**Requirement**: Recast the lines below as a Markdown table with the columns "Row" and "Line," numbering each row and skipping any blank lines. Leave the pictures out of the table.

--- Start Data ---

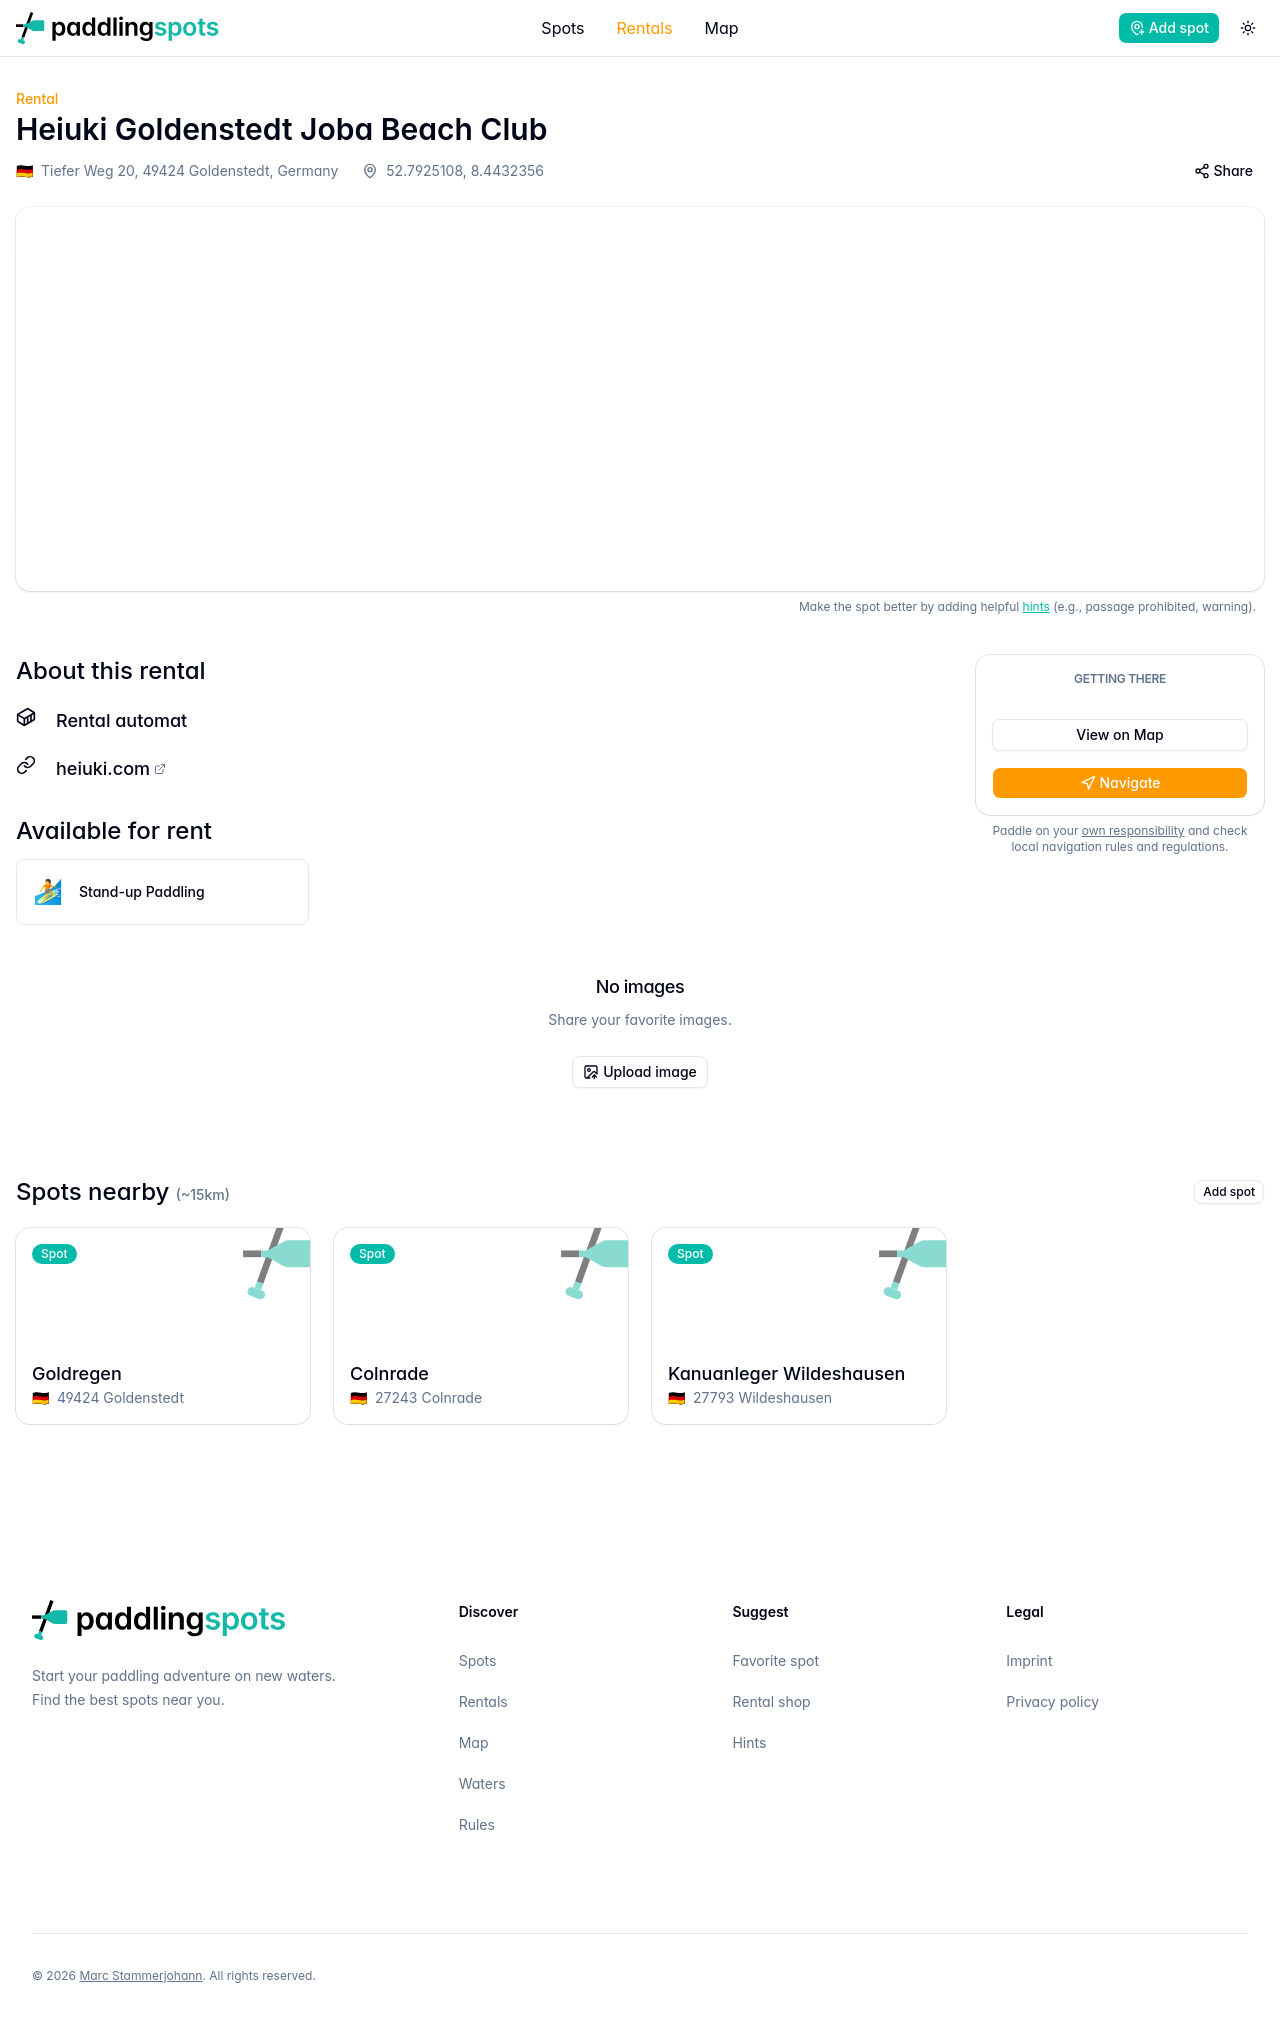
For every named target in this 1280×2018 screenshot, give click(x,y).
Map (722, 28)
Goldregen (163, 1374)
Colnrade (481, 1374)
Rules (477, 1824)
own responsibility (1133, 830)
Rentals (645, 28)
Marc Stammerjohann (140, 1975)
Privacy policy (1052, 1701)
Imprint (1029, 1660)
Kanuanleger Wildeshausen (799, 1374)
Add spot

--- End Data ---

**Answer to the exercise**:
| Row | Line |
|---|---|
| 1 | For every named target in this 1280×2018 screenshot, give click(x,y). |
| 2 | Map (722, 28) |
| 3 | Goldregen (163, 1374) |
| 4 | Colnrade (481, 1374) |
| 5 | Rules (477, 1824) |
| 6 | own responsibility (1133, 830) |
| 7 | Rentals (645, 28) |
| 8 | Marc Stammerjohann (140, 1975) |
| 9 | Privacy policy (1052, 1701) |
| 10 | Imprint (1029, 1660) |
| 11 | Kanuanleger Wildeshausen (799, 1374) |
| 12 | Add spot |